What is "Added Value" in Fair Trade ?
"Added Value" refers to "extra" feature(s) of an item of interest (product, service, person etc.) that go beyond the standard expectations and provide something "more" while adding little or nothing to its cost."
An example of the above definition of "added value" could be: buy our gift envelopes featured above for very little (just 20 cents each) and either include them in the sale of your earrings or have them as an option to buy separately to go with an earring purchase. Either way, you have just increased the value of the earring by offering an affordable packaging option. You also set yourself apart, and your customer returns to your store because you offer a unique alternative to a gift box.
You can also take this idea further, and use the envelope as a way to advertise for your business, like this (below).

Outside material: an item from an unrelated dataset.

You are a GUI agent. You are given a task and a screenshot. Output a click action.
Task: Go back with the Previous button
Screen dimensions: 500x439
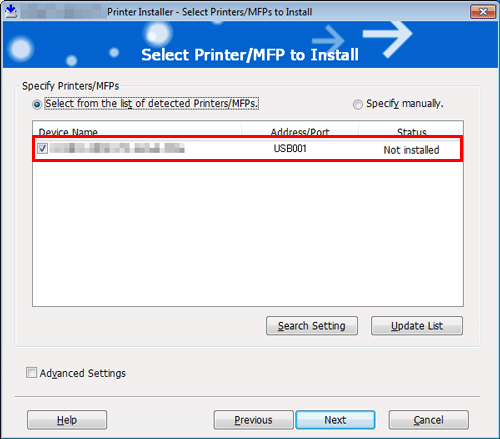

But what does "added value" mean in the world of Fair Trade? Since I started working for Ganesh Himal 9 years ago (time flies!), added value has become a buzz word around here. Denise, our resourceful and creative leader, is always looking for ways to provide more work opportunities for our producers, and often it's by "adding value" to existing products. We believe that the more hands involved in the production of a product, the more value is added to it. By designing products with many details, and different production steps we involve more producer groups and help to employ more women. The more women working, the more women are getting paid. The more women getting paid, the more children are educated, families are fed and communities are transformed. These added steps can be seen in our block and silk screen printed fabrics, embroidered bags and colorfully dyed paper. We also pride ourselves in adding value to what would be waste. For example, the production of some of our bags and jackets leave leftover scraps of material that would normally be thrown away. Instead of throwing these away, we recycle them and use them to make other products, like wallets, coin purses, and rag rugs. Scraps from sari scarves are used for headbands, leather scraps add detail to rubber bags. Not only is this environmentally smart, but it also creates more work, and potential more economic growth, for our producers. I can't begin to tell you all the ways Denise has created opportunity for our artisans using this model of added value, the list is too long for this newsletter.
So, consider buying our gift envelopes made out of handmade paper to increase the value of your earrings and other jewelry pieces. Your customers will appreciate the extra touch of beauty that highlights their purchase, and will probably be back again for more. But also consider you are providing work for our wonderful artisans in Nepal who make these gorgeous envelopes. The value you just added is immeasurable, and by far, the most meaningful.